Wszystko zaczynało wyglądać w miarę normalnie. Stworzyli rodzinę – małą, trochę pokiereszowaną, ale taką, która może na siebie liczyć w najtrudniejszych chwilach, jest dla siebie oparciem i motywatorem do działania. I kiedy zapanował spokój, zdarzył się wypadek, w którym zginęła Kasia. Dla Jakuba śmierć ukochanej żony była niczym tsunami. Całe dotychczasowe życie runęło i nawet mała Majka nie była w stanie wyciągnąć ojca z rozpaczy.

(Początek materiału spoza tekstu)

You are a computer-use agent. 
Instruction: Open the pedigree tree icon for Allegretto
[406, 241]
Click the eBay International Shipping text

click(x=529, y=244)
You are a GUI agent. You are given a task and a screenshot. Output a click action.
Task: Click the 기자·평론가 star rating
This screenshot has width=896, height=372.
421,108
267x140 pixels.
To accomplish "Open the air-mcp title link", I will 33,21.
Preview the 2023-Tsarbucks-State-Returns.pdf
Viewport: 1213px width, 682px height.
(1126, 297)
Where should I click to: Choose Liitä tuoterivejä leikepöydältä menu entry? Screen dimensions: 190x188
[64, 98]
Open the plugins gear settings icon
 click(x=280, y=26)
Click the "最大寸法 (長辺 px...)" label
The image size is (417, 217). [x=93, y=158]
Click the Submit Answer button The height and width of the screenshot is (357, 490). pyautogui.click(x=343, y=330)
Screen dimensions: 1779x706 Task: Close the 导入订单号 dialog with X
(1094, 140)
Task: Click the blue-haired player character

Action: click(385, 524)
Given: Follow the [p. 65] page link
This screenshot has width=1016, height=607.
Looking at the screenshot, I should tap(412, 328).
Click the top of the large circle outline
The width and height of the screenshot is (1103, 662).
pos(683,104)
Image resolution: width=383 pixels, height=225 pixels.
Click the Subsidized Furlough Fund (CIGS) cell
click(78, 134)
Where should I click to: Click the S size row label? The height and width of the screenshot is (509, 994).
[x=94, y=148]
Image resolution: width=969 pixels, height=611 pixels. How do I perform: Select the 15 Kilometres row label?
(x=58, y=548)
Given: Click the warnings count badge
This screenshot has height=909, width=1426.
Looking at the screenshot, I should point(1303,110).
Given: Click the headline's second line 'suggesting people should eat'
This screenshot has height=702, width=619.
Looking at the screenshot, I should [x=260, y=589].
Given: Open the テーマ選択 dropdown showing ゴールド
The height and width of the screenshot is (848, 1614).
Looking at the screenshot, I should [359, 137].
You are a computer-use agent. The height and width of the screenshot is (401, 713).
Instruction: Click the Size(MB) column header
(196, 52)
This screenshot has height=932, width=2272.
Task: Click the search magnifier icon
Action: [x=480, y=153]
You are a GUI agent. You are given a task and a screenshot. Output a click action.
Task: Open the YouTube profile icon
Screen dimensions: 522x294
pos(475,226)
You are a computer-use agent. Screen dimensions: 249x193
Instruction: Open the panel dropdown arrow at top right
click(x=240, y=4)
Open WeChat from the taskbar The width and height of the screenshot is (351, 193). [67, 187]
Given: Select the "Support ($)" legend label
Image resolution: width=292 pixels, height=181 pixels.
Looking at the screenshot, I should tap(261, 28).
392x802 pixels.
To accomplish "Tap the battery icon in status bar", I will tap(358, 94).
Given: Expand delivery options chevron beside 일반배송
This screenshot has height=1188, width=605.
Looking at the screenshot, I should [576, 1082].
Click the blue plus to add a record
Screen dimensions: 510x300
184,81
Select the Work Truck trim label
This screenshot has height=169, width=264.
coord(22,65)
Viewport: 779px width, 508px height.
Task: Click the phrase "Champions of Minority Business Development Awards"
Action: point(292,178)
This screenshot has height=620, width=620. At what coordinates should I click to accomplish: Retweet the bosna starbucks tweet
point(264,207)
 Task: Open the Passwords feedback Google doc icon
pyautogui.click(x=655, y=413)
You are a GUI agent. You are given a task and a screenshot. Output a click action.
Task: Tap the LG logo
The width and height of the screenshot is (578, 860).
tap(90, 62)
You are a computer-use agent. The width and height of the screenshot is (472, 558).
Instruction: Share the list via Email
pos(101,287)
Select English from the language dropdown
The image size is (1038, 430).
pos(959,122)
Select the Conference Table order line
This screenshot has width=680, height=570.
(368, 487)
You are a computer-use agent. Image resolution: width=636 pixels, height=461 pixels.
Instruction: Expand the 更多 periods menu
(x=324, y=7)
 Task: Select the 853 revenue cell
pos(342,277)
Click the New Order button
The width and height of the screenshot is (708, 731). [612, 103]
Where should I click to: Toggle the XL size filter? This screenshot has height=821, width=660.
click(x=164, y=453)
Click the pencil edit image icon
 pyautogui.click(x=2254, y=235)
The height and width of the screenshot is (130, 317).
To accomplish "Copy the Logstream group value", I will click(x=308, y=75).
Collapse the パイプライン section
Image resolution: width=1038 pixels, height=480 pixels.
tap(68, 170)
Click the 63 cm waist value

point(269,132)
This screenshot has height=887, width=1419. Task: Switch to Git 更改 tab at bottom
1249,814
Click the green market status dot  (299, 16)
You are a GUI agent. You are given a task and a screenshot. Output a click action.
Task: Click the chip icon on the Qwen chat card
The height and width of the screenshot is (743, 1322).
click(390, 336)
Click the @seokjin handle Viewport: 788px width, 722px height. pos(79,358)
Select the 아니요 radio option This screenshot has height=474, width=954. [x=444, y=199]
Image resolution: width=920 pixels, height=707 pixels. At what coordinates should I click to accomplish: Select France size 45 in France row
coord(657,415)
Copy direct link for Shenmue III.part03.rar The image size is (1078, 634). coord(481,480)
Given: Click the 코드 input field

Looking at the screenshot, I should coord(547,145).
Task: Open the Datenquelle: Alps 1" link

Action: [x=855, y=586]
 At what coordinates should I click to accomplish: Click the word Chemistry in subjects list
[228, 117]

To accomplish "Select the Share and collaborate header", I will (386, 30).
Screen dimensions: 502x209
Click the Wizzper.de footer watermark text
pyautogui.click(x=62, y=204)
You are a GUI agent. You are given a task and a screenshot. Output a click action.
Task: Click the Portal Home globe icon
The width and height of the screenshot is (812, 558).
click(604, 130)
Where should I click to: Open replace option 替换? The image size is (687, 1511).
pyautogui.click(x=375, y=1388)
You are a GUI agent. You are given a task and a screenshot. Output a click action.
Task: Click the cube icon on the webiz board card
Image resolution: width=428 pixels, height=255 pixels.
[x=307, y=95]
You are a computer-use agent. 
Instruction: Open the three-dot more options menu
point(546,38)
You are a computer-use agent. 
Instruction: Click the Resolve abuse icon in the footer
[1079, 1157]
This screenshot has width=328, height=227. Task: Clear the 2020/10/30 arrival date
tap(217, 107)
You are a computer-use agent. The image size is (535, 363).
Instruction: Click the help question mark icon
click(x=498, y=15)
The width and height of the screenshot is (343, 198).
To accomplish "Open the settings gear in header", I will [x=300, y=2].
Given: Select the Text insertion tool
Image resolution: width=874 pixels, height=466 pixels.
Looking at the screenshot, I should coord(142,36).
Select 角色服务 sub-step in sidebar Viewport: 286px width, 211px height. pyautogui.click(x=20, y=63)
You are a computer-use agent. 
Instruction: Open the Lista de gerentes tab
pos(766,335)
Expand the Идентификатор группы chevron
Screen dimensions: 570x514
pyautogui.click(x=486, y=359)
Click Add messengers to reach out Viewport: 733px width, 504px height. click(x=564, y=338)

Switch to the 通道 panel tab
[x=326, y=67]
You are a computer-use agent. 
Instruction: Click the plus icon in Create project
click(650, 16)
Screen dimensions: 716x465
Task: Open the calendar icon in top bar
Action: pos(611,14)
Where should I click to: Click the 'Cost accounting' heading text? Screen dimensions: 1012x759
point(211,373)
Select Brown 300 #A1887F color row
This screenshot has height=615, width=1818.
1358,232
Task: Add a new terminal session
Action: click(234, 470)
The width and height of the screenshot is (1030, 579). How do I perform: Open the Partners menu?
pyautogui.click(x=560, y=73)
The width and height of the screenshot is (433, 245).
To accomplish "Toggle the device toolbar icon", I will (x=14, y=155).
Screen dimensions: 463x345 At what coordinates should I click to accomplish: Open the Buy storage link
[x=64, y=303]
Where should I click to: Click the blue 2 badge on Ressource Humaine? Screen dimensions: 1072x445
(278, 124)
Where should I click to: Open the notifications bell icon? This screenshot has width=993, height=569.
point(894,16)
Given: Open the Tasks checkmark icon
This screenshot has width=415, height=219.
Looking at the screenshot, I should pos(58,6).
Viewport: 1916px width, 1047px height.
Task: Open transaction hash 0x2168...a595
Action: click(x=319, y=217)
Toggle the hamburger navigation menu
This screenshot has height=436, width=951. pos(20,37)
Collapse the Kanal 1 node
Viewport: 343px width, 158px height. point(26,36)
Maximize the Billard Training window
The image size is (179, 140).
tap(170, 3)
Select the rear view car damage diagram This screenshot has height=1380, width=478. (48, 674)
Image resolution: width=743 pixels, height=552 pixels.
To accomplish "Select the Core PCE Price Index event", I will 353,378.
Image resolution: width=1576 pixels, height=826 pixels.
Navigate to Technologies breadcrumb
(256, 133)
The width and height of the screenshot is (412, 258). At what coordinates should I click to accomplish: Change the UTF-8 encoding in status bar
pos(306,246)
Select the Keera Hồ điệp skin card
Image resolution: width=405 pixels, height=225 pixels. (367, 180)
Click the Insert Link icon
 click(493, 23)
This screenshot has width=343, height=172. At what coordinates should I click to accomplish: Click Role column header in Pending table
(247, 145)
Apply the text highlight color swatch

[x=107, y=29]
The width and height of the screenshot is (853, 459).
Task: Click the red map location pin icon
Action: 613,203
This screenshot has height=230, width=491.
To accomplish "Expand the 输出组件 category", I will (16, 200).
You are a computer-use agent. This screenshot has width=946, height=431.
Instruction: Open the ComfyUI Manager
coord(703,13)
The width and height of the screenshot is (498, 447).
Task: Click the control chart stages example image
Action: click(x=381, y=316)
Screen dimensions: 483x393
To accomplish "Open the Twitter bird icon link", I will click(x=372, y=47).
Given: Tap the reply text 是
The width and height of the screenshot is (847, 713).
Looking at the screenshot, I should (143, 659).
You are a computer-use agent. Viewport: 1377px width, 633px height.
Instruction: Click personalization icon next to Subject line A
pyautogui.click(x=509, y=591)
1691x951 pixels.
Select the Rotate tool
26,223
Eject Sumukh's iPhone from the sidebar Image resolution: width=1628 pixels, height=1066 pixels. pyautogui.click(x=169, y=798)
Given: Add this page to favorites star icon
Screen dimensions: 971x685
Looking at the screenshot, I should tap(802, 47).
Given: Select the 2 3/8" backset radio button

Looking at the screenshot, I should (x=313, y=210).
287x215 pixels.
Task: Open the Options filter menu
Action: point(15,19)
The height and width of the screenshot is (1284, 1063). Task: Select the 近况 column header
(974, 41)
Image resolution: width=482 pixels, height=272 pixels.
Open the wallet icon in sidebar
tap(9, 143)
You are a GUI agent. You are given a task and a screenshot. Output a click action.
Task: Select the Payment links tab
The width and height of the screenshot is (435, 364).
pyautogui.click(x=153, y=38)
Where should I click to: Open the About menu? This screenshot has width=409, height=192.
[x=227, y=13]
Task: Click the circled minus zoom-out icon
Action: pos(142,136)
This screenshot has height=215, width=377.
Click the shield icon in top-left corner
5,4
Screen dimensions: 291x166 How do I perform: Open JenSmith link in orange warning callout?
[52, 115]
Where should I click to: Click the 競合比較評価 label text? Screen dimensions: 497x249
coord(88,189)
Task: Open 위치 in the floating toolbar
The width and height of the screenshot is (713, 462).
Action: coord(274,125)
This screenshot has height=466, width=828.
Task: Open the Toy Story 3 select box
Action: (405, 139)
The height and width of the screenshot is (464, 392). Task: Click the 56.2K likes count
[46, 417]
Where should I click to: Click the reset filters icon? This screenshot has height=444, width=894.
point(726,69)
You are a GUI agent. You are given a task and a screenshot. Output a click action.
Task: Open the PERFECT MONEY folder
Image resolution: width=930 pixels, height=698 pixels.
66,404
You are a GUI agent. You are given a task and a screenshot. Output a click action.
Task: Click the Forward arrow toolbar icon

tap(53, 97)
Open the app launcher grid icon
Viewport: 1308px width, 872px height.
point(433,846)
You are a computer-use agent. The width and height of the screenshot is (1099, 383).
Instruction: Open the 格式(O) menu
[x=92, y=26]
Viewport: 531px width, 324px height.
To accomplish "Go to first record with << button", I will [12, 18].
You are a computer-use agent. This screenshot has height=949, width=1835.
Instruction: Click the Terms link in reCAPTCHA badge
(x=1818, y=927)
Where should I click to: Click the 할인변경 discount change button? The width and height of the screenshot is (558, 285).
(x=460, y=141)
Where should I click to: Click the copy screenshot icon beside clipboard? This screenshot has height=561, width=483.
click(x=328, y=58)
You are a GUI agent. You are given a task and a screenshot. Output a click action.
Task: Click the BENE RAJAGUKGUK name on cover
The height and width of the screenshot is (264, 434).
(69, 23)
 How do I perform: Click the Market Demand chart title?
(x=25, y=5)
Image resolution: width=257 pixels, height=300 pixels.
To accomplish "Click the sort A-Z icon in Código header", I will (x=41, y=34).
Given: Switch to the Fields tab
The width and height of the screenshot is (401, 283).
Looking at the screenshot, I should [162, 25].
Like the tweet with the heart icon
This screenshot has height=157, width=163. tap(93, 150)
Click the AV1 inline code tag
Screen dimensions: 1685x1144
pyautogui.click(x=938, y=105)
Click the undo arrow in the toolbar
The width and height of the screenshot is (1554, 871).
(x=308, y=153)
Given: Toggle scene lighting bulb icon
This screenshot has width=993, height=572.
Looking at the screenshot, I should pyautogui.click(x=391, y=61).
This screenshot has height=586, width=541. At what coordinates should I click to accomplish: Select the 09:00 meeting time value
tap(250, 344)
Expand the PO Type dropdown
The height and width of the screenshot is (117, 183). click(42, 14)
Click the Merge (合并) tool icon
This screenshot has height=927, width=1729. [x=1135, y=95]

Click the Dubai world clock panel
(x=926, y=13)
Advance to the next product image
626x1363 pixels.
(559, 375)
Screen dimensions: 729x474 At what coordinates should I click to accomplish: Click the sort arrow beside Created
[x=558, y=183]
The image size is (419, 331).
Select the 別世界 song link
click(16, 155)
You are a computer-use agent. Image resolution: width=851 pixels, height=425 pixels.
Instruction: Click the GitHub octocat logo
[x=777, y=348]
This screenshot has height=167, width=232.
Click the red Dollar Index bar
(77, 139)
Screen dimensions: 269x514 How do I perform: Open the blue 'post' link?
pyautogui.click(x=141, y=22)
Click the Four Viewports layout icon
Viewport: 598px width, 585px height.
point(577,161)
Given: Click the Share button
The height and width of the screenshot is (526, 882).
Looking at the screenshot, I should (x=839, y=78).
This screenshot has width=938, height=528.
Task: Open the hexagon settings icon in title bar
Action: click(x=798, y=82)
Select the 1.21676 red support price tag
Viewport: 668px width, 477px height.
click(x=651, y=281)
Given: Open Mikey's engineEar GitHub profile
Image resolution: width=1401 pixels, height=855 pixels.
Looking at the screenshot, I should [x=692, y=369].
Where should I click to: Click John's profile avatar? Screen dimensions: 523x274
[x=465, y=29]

Jakub zamknął się w sobie, odsunął od dziecka, które najpierw straciło matkę, a potem ojca, choć fizycznie nadal był obecny. Dla dziewczynki to było nawet gorsze, bo choć tata istniał w jej życiu, to czuła się tak, jakby ją odrzucił. W trudnych chwilach nie mogła na niego liczyć. Spędzał w pracy długie godziny. Każde zastępstwo czy dodatkowy dyżur były dla niego niczym wybawienie, mógł wtedy bezkarnie znikać i zajmować się przydzielonymi zadaniami. Mógł skupić się na naprawianiu świata, choć jego własny niszczał na oczach Julianny.
Nie pomagały prośby, tłumaczenia, groźby, wreszcie awantury. Jakub nie chciał słyszeć o tym, żeby zwolnić, zająć się córką, która stawała się coraz bardziej wycofana i zamknięta w sobie. Wkraczała w trudny wiek i Julka bała się, żeby to wszystko nie spowodowało zmian, których nie da się odwrócić. Ale Jakub był jakby głuchy na wołanie obu pań Różańskich. Do czasu, kiedy nie wpadł na pomysł, aby ponownie się ożenić.
Sam nie wiedział, dlaczego nagle podjął taką decyzję, ale kierował się dziwnie pojmowanym dobrem własnego dziecka. Chciał, aby kobieta, którą poznał, przejęła obowiązki rodzicielskie i tym samym zdjęła z niego poczucie winy, które zjadało go od środka.
I w ten sposób dołączyła do nich Weronika. Kiedy Julka poznała cichą, spokojną kobietę, pomyślała, że być może Jakub miał rację. Ale życie szybko zweryfikowało ich nadzieję na rozwiązanie problemu Majki, za to postawiło ich przed kolejną próbą.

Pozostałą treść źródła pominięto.